What is expected >>
Use the entries below and reproduce exactly the lines from the one containing "This screenshot has height=827, width=511." down to the one containing "Click the churn per day value 900", both of them included.

Dataset records below:

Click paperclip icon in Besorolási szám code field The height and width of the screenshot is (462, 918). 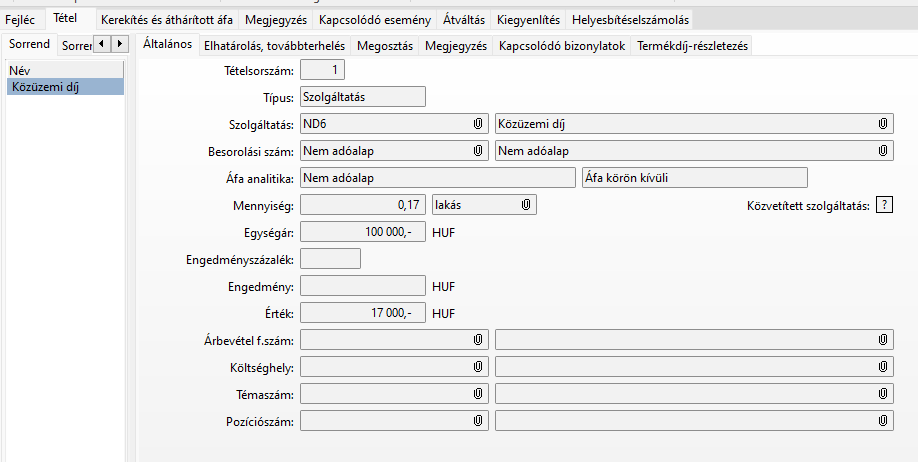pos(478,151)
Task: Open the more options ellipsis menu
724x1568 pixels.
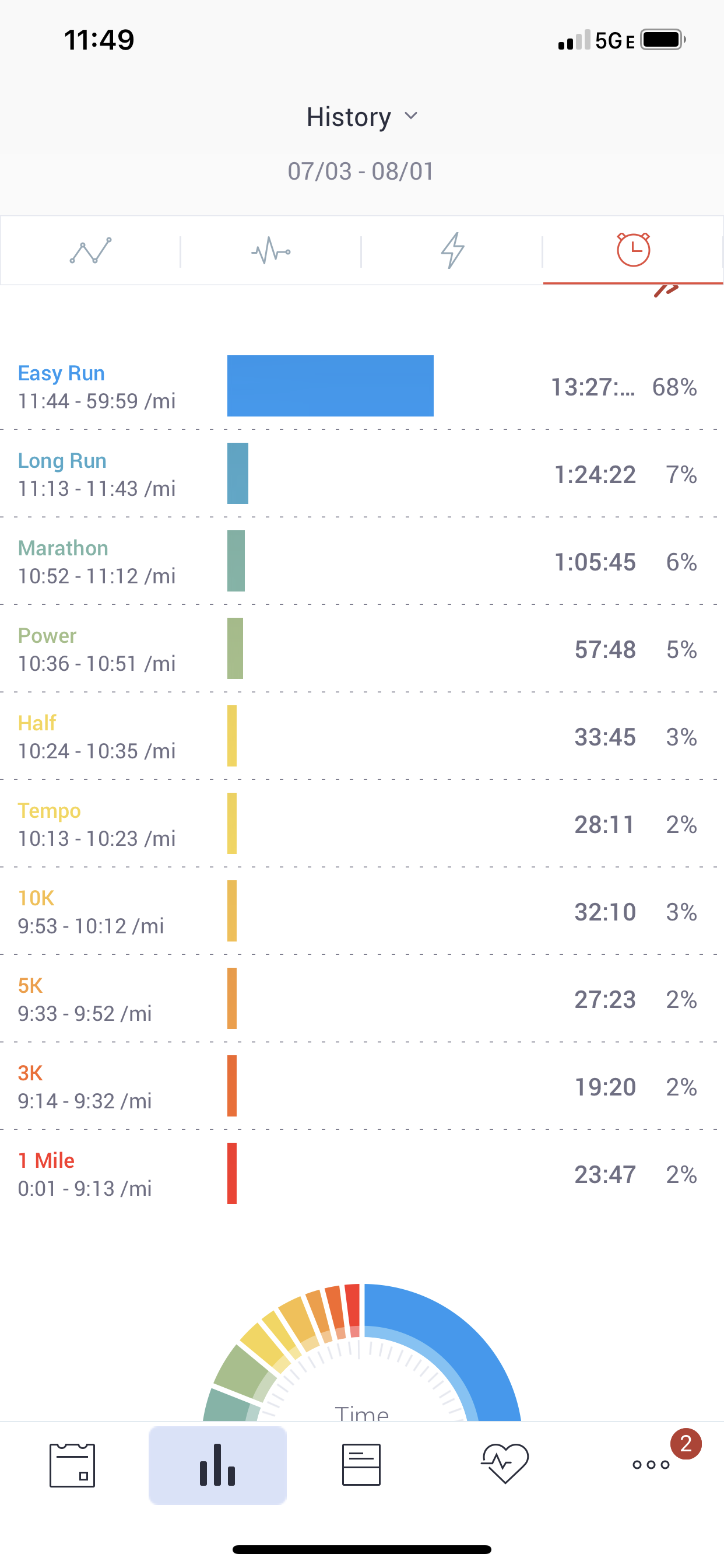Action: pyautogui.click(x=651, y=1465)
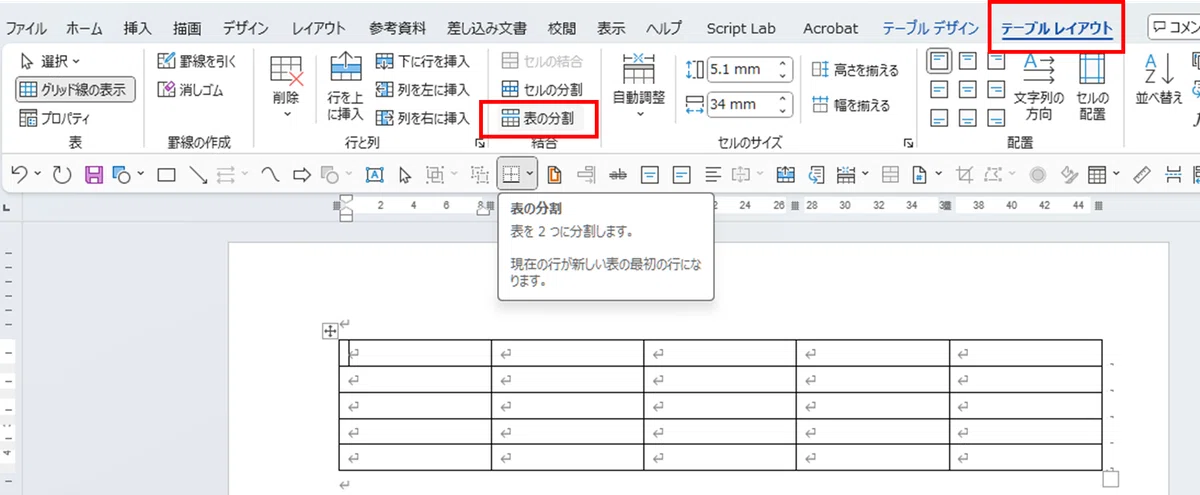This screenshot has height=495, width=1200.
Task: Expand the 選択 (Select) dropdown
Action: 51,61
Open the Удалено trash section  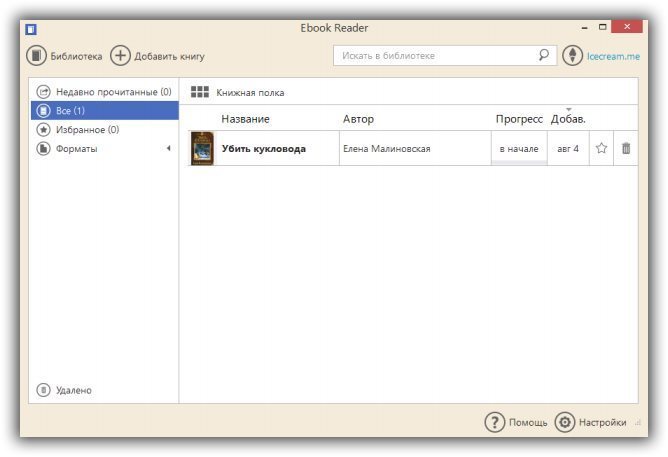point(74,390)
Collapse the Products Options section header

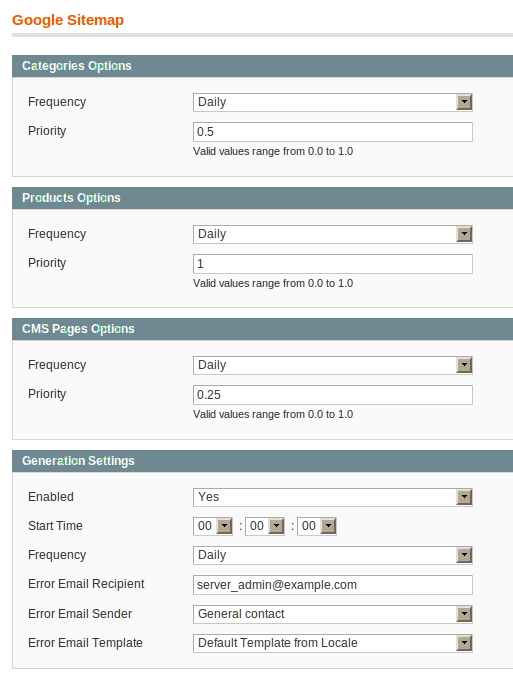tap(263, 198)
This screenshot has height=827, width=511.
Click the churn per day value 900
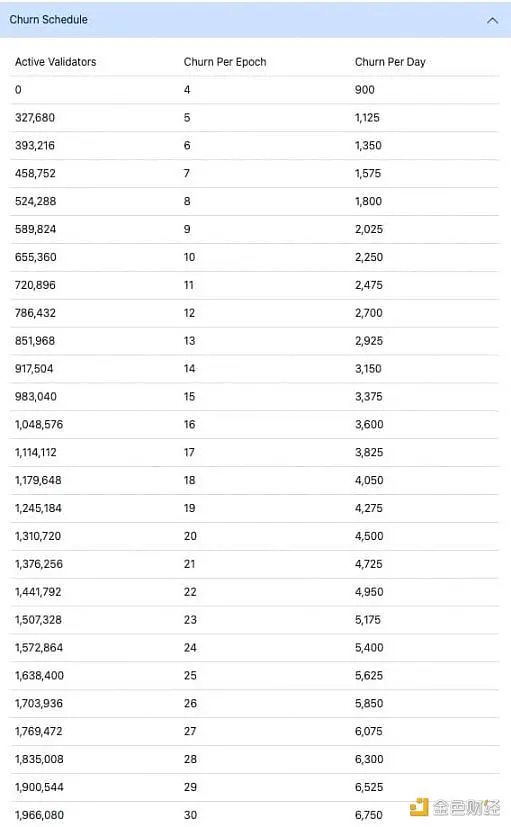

End of Dataset records.
Dataset records below:

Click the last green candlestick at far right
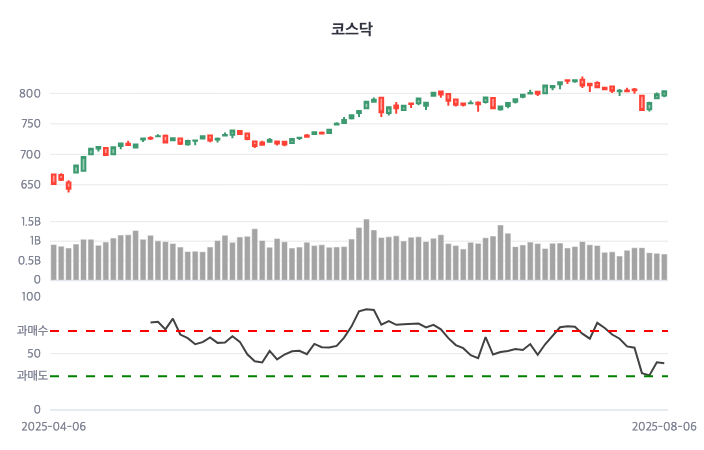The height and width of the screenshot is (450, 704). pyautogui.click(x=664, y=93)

End of Dataset records.

Answer section >>
This screenshot has height=827, width=511.
Click the churn per day value 900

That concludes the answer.